Neil Aitken: Moving Through the Landscape of Disorientation and Loss

Neil Aitken's The Lost Country of Sight may be a first collection, but it is a collection of very seasoned writing. Aitken's notion of poetic possibilities and his level of accomplishment are both very, very high.

The collection opens on the note of poetic dislocation and transiency. The poetic voice, launched between two horizons into its caravan of exile, is temporarily camped at rest:

You are counting the dark exit of crows
in the rear view mirror, or from the top of an overpass
looking back into the last flames of cloud.
Your car, steel to the world of flint, rests listless
with its windows wide, the stars slipping in
and settling down for the night....

Outside your open window, the dark repeats
like the wind in late fall, twisting the names
of familiar back roads into a long rope of sighs.
You could lower yourself down with such longing.

                                    ("In the Long Dream of Exile")

Pitch perfect beginning.

The opening of the book very quickly segues from car, overpass, and vista to bicycle and the gray of fog, rain, and mountain: the disorientation of the emigrant moving in the physical and linguistic landscape of one's origin. For Aitken, Taiwan is a place awash with the disorientation, familiarity, and longing. He writes of "the dark unsettling weight of home and regret":

                                                      I have knelt
every morning on the cement and tile floors and offered a prayer
full of fire and forgetting for someone come down to loosen my tongue,
to unlock that rusted door and let what beats within go free.

                                    ("The Art of Forgetting")

The ride is slow; the turns are graceful. The voice is musical, even erotic. All sensual enrichment and abstract longing is brought into the grace of the English language.

The poems move to America; to Western Canada and the United States. They move around a Buddhist father and Canada geese. There is a borrowed car and a kettle spouting steam. There are other birds (a red-tailed hawk), raccoons, remote farm towns, fields, and trees. Everything poetically floating at the edge of meaning.

The poems move to Los Angeles and take their point of entry into the landscape from the vantage of immigration: the buildings, the cars, the weather. It is landscape without any associate memory in which the monastic poet finds himself producing work:

You [the poet] glimpse the world

and wonder:

how this hollow place
in your stomach always turns
growing one blood word
at a time, like a child wanted
and yet unknown.

                                    ("To Jeremiah, Dreaming")
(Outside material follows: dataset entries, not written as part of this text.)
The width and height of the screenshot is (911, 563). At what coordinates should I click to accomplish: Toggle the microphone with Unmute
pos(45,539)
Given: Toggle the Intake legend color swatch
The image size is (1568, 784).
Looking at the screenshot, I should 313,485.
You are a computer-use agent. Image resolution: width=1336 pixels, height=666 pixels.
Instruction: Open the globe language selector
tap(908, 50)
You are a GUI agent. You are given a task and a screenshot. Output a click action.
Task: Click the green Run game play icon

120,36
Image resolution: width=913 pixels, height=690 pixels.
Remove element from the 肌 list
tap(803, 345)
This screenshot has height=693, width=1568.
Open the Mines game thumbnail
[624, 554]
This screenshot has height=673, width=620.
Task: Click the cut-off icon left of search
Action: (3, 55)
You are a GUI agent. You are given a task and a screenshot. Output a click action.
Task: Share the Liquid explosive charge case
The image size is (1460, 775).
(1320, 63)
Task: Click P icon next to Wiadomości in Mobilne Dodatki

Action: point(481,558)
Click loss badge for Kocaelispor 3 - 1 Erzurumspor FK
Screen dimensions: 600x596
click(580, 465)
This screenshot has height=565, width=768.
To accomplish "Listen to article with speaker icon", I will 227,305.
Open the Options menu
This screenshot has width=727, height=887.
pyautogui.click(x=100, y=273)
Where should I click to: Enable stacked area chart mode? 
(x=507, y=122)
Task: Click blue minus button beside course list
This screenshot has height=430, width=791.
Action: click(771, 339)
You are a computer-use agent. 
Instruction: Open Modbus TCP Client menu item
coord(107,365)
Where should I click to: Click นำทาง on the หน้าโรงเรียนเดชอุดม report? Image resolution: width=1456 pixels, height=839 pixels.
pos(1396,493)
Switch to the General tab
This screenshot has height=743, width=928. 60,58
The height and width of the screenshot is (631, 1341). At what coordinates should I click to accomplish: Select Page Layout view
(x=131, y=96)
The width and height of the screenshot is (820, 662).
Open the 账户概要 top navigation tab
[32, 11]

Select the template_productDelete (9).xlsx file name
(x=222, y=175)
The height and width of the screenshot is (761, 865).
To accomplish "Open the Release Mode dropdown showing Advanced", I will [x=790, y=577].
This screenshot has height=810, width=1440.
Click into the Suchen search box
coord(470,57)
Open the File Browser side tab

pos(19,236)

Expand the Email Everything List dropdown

And again, in a poem entitled "Hermit":

                            a bottled wish
in a sea of grey with nowhere to go.

You stand next to the gas stove
listening to the steady click-click
of sparks in the empty space
trying to set the invisible
aflame. And when it catches fire at last,
you watch it rush outward as if mad,
driven by a hunger for air, for something
to say to the dark and metallic world.

Aitken begins to move deeper into his American sojourn; deeper into the poetics via Raphael Alberti, an exile, and José Martí, a nationalistic Cuban voice rising from a child of colonial parents. Poetically speaking, the life of the emigrant, the life of the exile, can be a study in existentialism.

By the end of the collection, the death of the poet's father, Loss, Absence, the feminine aspect of Yearning become poeticized abstractions. The diligence of the opening of the book with its high currency does not thematically "pay off" in the closing movement of the book. Unfortunately, the collection simply recycles the son's loss. The collection begins to feel like a play in which the cast has spent far more time on the first three acts than it has on the fourth and final one. The images of memory, the good father, absence, and the anonymity of yearning become tedious and too familiar. What could be artfully worked out as insistence, gate to complexities beyond the paralysis of grief, or the posture of poetic independence and more to come . . . becomes mere thematic repetition. The notion of Buddhist/Zen absence may for some begin to feel like mannered restraint. Absence and Gray still have more rounds to go with the metallic world. Though, the images of the poems are still breathtakingly bold and beautiful:

Something like the cup now flying in the wind, a white glow
in the dark which could be Truth or any star before it fades
behind clouds or is lost beyond the stand of sycamores where Love
is no doubt digging ditches row after row, building a cemetery
at the edge of the world.

I am certain of this, leaning against the rail on a hill
that oversees this town, where Memory might be last year's bicycle
painted red, the tires losing air with each turn. And the girl
on the corner in the borrowed dress is Sleep, the one
the last drunk will carry home in his arms before dawn.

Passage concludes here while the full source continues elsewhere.